Domestic scheduled carriers carried 144.17 million passengers during 2019, against 138.98 million passengers in 2018, data issued by the Directorate General of Civil Aviation (DGCA) on Monday showed.

“This is a bit disappointing. In 2019, we faced headwinds on account of Jet Airways but 2020 is going to be different and the double-digit growth should be back sooner rather than later," a DGCA official said on condition of anonymity.

InterGlobe Aviation Ltd, which operates IndiGo, strengthened its leadership, carrying nearly one in every two passengers. Its market share stood at 47.1% during 2019, up from 41.5% in 2018. The airline carried 67.91 million passengers in 2019, up from nearly 57.62 million in 2018.
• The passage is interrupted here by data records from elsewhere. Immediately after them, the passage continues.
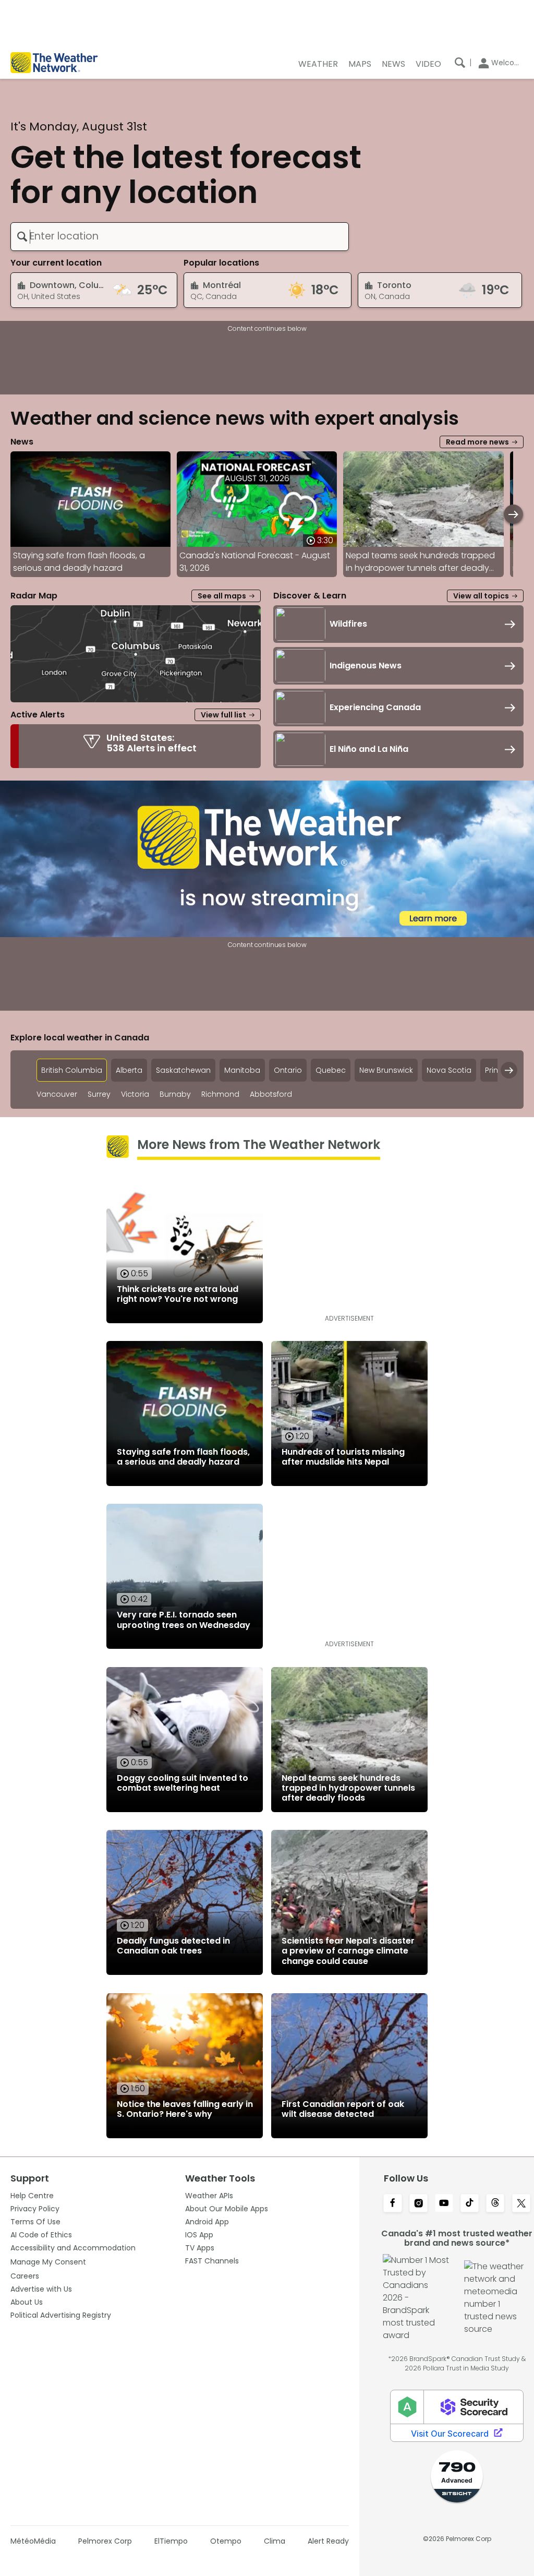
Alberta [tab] (129, 1070)
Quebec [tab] (330, 1070)
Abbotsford (271, 1094)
Low-fare airline SpiceJet Ltd flew 21.53 million passengers, achieving 14.9% market share in 2019. The Ajay Singh-led airline had carried 17.1 million passengers in 2018, with a market share of 12.3%.

State-run Air India Ltd clocked a 12.7% domestic market share, flying 18.36 million passengers in 2019. The airline had a similar market share during the previous year.

“It started as a market correction, (and) overcapacity was resulting in destructive pricing. Unfortunately, the capacity was not allowed to freely exit market, as distribution of Jet Airways’ slots and rights were made contingent on airlines bringing in incremental capacity," said Vistara’s former chief strategy and commercial officer Sanjiv Kapoor.

“Also, the situation is going to get worse as there are a large number of aircraft coming in, with limited places to deploy them profitably," he added.

Since Jet Airways shut shop in April, Indian airlines have seen a couple of good quarters, followed by quarters that saw huge losses. Attempting to capture the vacuum left by Jet, rivals cut fares and added capacity. The airlines could not raise fares even in the December quarter, traditionally a strong one for airlines.

Indian airlines are expected to post an aggregate loss of over $600 million in FY20, consultant Centre for Asia Pacific Aviation (Capa) India said in a recent report, against its own previous estimate of a full-year profit of $500-700 million.

The cash position of the industry remains under pressure, with corresponding risks.

Apart from IndiGo, most airlines are precariously placed, with cash balances available—in some cases—to cover only a few days or weeks of expenses, Capa added.